WHAT TO PRODUCE -
Although the data below contains pictures, please reproduce only its words, exactly.

RECORDS FOR THIS TASK -

◆ ◆ ◆ ◆

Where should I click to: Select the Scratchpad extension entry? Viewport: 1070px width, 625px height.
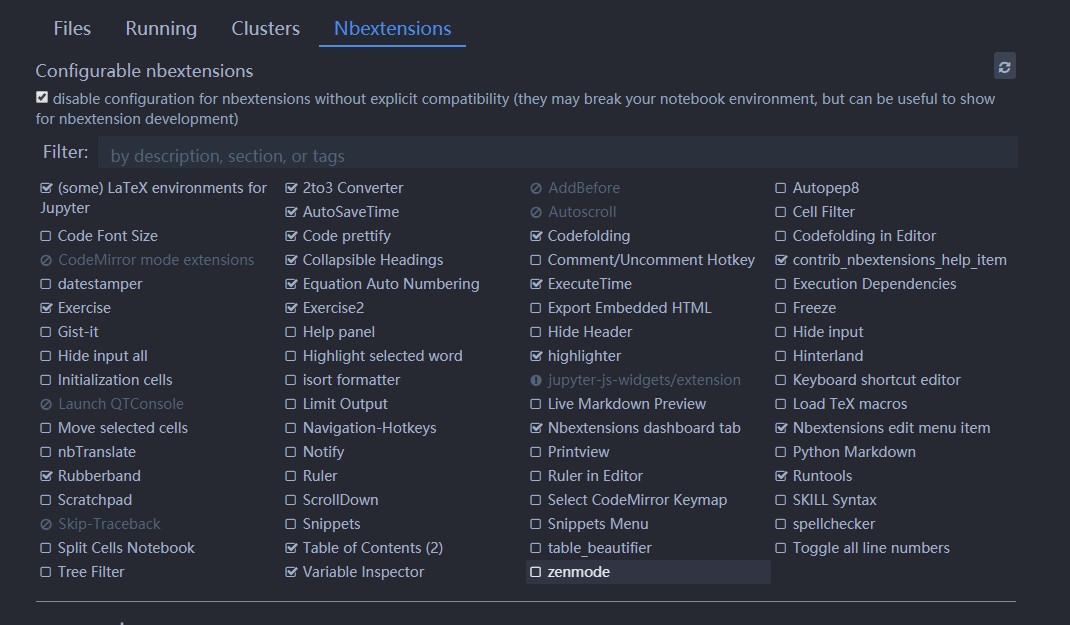click(94, 500)
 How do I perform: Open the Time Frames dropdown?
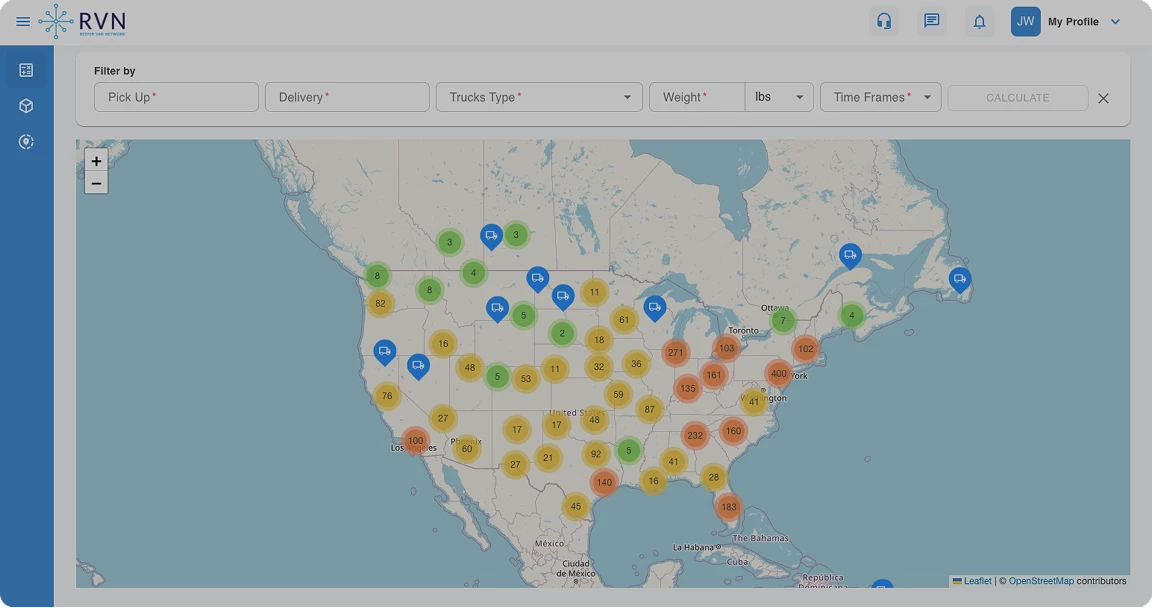881,97
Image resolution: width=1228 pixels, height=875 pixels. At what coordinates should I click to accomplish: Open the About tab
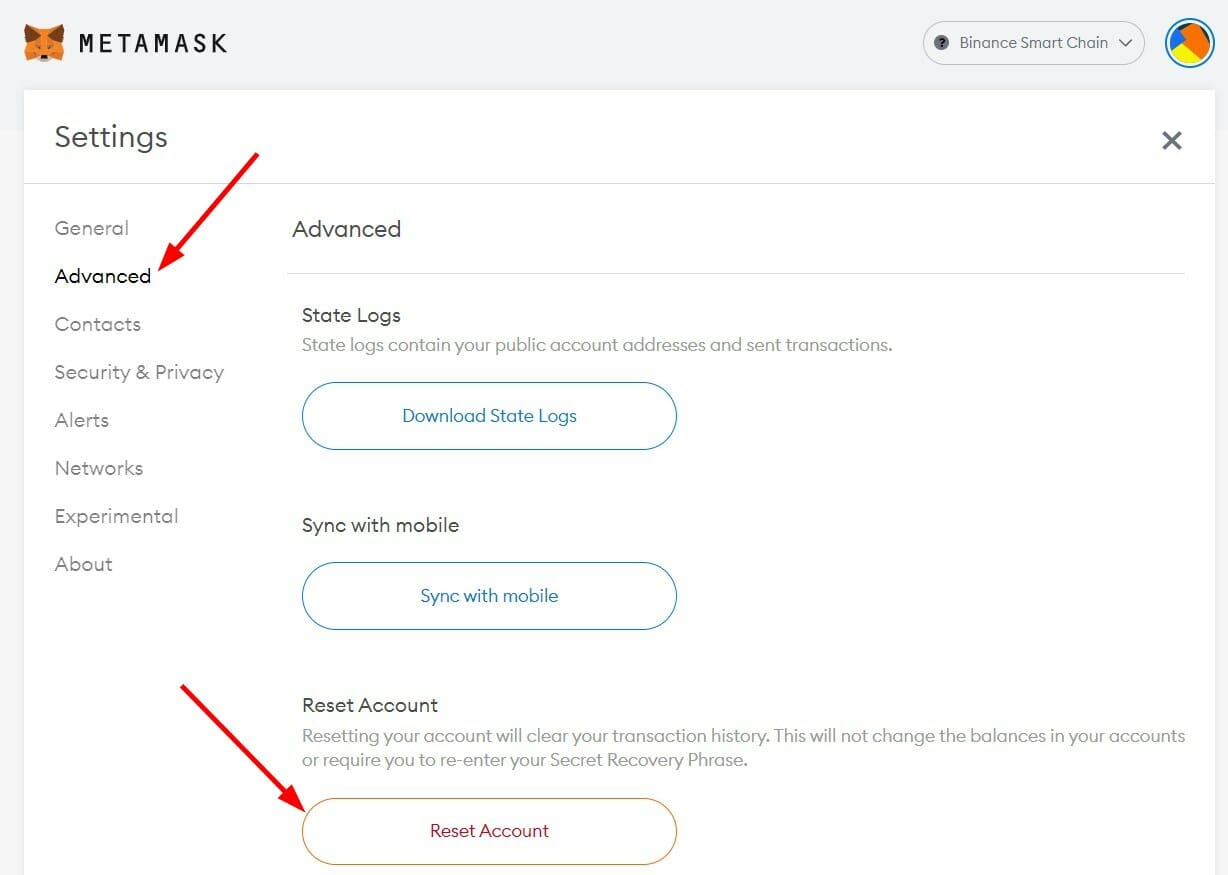click(x=84, y=564)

◆ ◆ ◆ ◆

WRITTEN SOLUTION -
Where should I click to: Select the Scratchpad extension entry? Viewport: 1070px width, 625px height.
click(94, 500)
 How do I perform: Open the Time Frames dropdown?
881,97
Image resolution: width=1228 pixels, height=875 pixels. At what coordinates should I click to accomplish: Open the About tab
click(x=84, y=564)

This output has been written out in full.